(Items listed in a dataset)
* * * *
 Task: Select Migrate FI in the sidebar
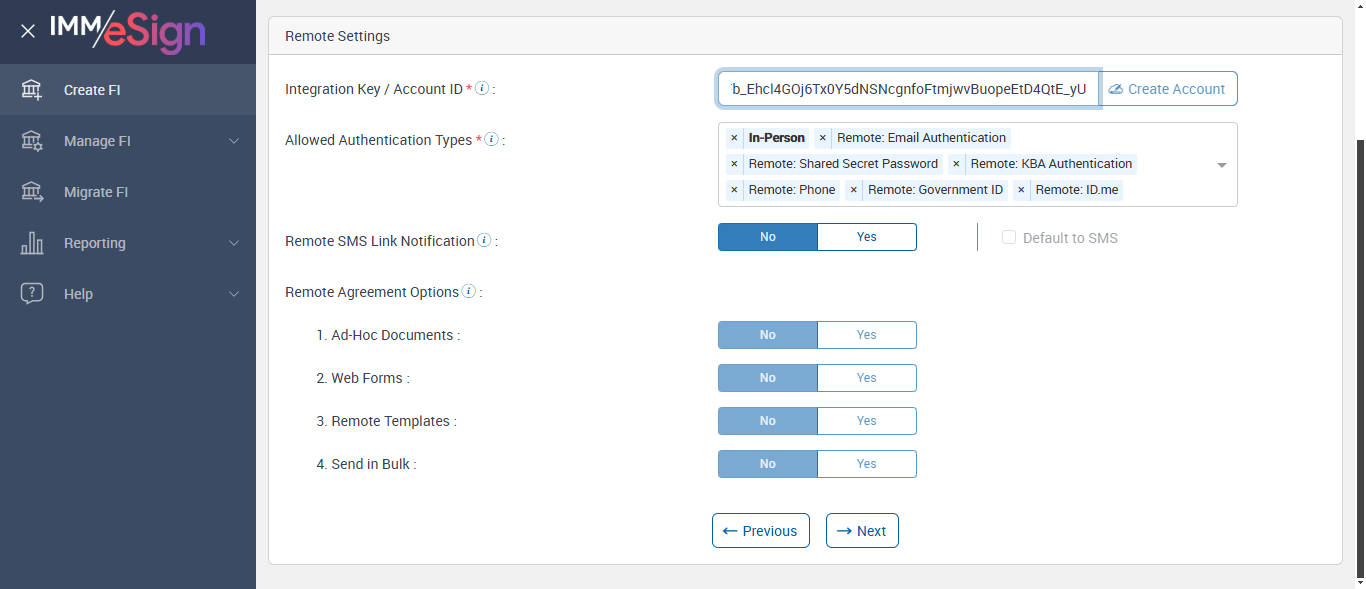(96, 192)
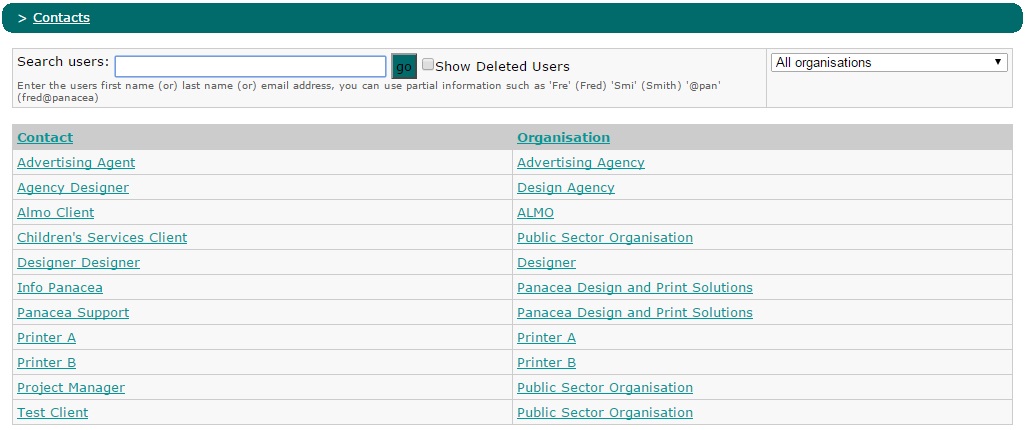Open the Contacts breadcrumb link

pyautogui.click(x=62, y=18)
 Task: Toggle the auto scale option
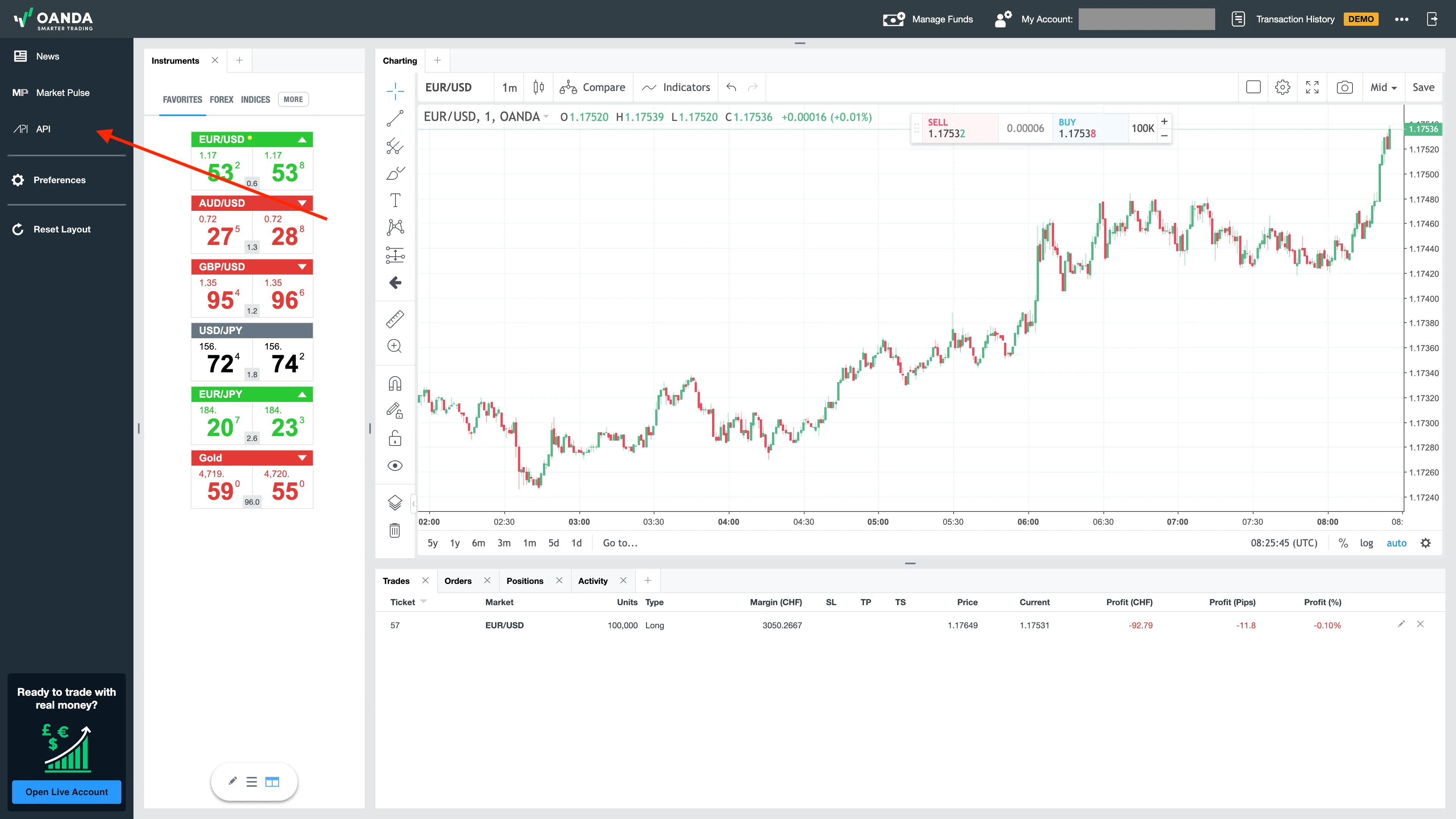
* * * *
ACTION ITEM
Set down all the data again exactly as above, pictures excluded.

WRITTEN SOLUTION
 Task: Select Migrate FI in the sidebar
(96, 192)
Open the Contacts breadcrumb link

pyautogui.click(x=62, y=18)
 Task: Toggle the auto scale option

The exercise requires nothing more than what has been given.